Purpose: To outline the clinical features and surgical treatment of patients with familial and sporadic (simplex) forms of congenital fibrosis of extraocular muscles (CFEOM) from 2 countries, and to classify them according to phenotype and mode of inheritance.

Design: Observational and experimental study.

Methods: Twenty-eight affected individuals from 20 families with familial or sporadic CFEOM underwent assessment of ocular motility, visual acuity, slit-lamp biomicroscopy, tonometry, and ophthalmoscopy. Seventeen patients had a variety of eye muscle procedures and ptosis repair.

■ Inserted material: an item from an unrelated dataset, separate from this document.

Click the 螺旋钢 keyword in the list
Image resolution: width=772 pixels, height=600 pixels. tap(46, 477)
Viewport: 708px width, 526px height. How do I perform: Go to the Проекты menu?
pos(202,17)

Results: There were 1 Iranian family with autosomal dominant CFEOM, 4 Iranian families with autosomal recessive disease, and 15 simplex cases with various CFEOM phenotypes. Two simplex patients had unilateral disease. All other cases were bilateral. Inferior rectus recession improved hypotropia and Bell's phenomenon in the patients with infraducted eyes and chin elevation. Horizontal muscle recession, sometimes combined with opposite muscle resection, corrected horizontal strabismus satisfactorily in most cases. Ptosis was repaired by frontalis sling and/or levator resection.

Conclusion: Definite recessive CFEOM was present only in Iranian patients. American patients had the classic phenotype of dominant CFEOM, which was also observed in some of the Iranian patients. The surgical management of patients with CFEOM is challenging. Correction of vertical and horizontal strabismus was addressed using large muscle recessions. Ptosis repair should aim at placing the lid level 1 to 2 mm above the pupil in the primary position to avoid exposure keratopathy.